Yeah, you'll have to trudge through the clefs, just like the young'uns being seen as dumb to adults because the former can't process treble and bass clef without thinking of it.
Taking the time to trudge through the clefs, and then getting in sync with how the engraver's graphics suggest an aesthetic approach is worth it.
Unless of course one doesn't find the discovery process really fun and interesting, and just wants to "master" all the Frescobaldi toccatas in a week or two because, in a modern edition (all of which make them look not like crazy Italian music but Northern European Box hymns) allows one to pretend to "understand" the literature and "perform" it all in a week or two.
Garrrumph.
owen
Seriously, and respectfully... get the facsimile, and take the time it takes. It's more fun than you can imagine.
This is from Owen Daly, one of the best modern makers and also an accomplished performer. (SPES = Studio Per Edizioni Scelti; a Florentine publisher of facsmiles.)

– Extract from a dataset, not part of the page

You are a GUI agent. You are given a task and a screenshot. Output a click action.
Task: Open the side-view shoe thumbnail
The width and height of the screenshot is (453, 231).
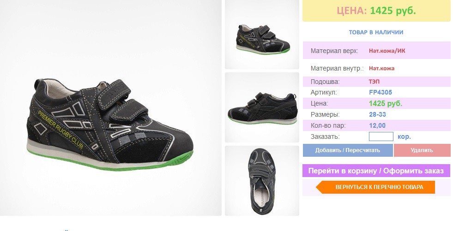[262, 107]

There's an easy answer as to why they used to use the weird clefs back then, and that is that they weren't weird to them. They trained with them. The way to learn them is by playing them. Everytime we play in treble and bass, we reinforce those, so we have to make an effort to play in other clefs. Obviously the worst part is the beginning, but it obviously becomes much easier with practice. Yeah, weird clefs slow things down, especially when you're new to them, but so what? If you race through the music as fast as possible, you're missing most of it. Old-spelling editions of Shakespeare not only because they preserve something of the look that Shakespeare would have been familiar with, but also because they force the reader to slow down, and that's a good thing.